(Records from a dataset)
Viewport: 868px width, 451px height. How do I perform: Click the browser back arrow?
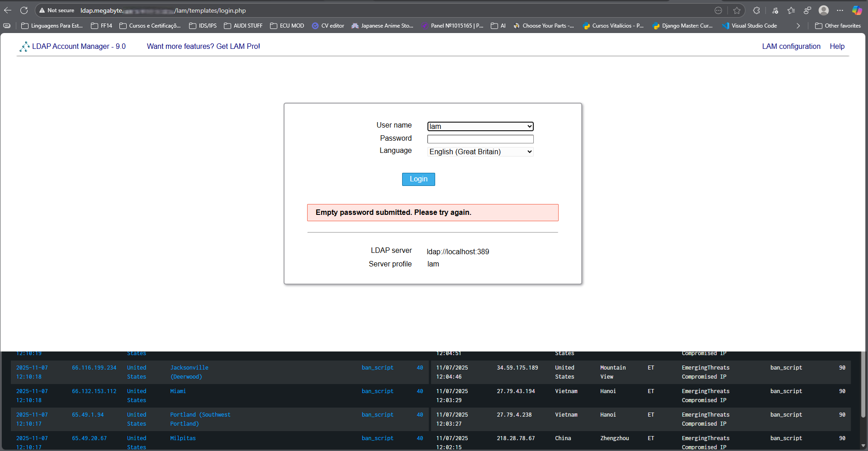click(x=8, y=10)
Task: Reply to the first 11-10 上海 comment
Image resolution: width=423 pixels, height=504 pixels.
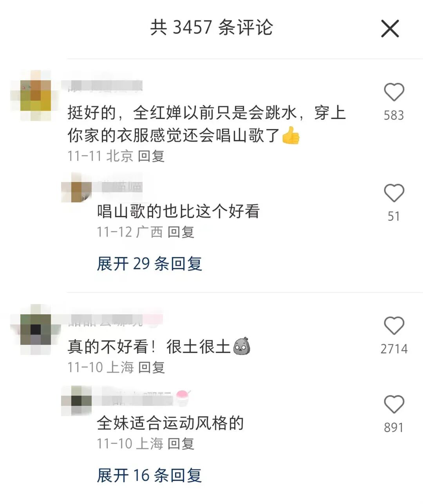Action: point(152,367)
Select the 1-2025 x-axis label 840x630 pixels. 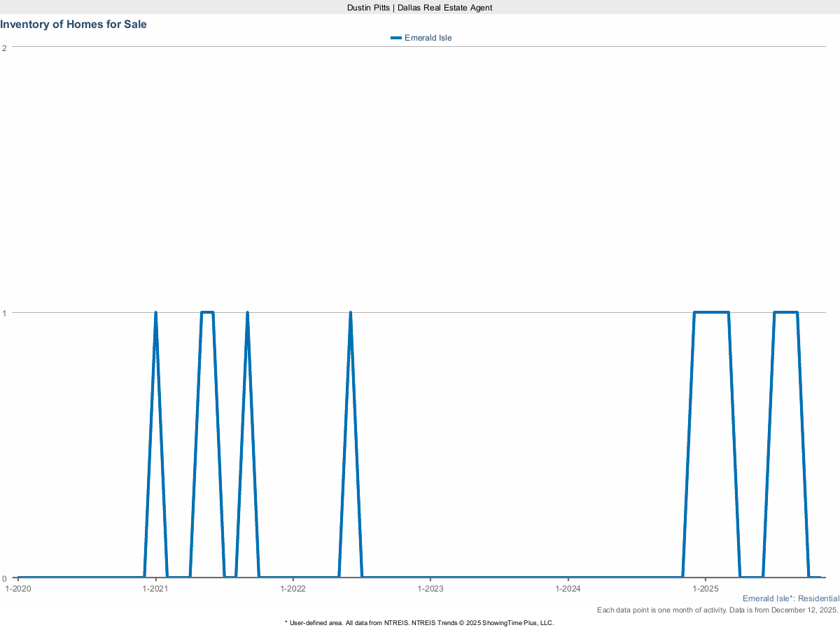click(706, 589)
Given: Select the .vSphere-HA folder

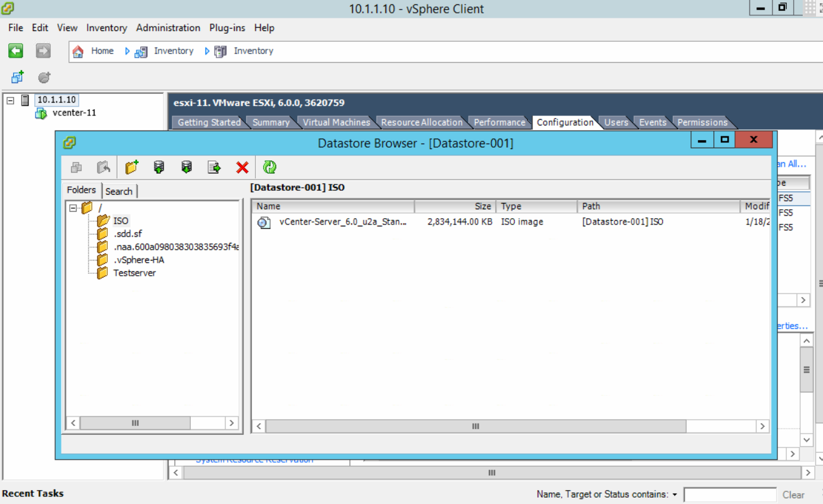Looking at the screenshot, I should (139, 260).
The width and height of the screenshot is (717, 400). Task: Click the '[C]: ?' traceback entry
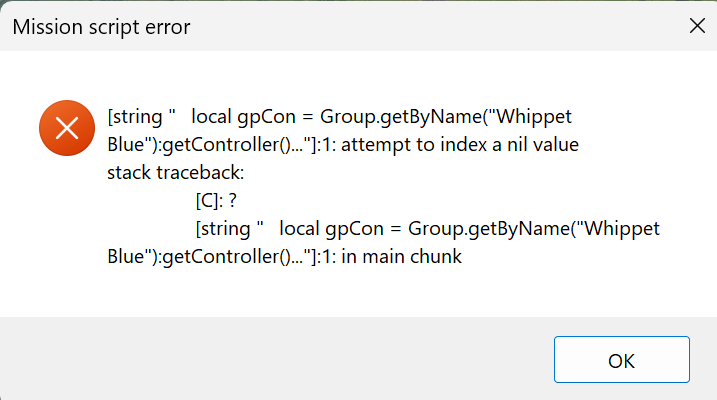click(216, 201)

• _Problem_
Where the line with "The width and" appears, begin there and transcribe exactly through the last line of the data, leaving all pictures aside.

• _Solution_
The width and height of the screenshot is (717, 400). Task: Click the '[C]: ?' traceback entry
click(216, 201)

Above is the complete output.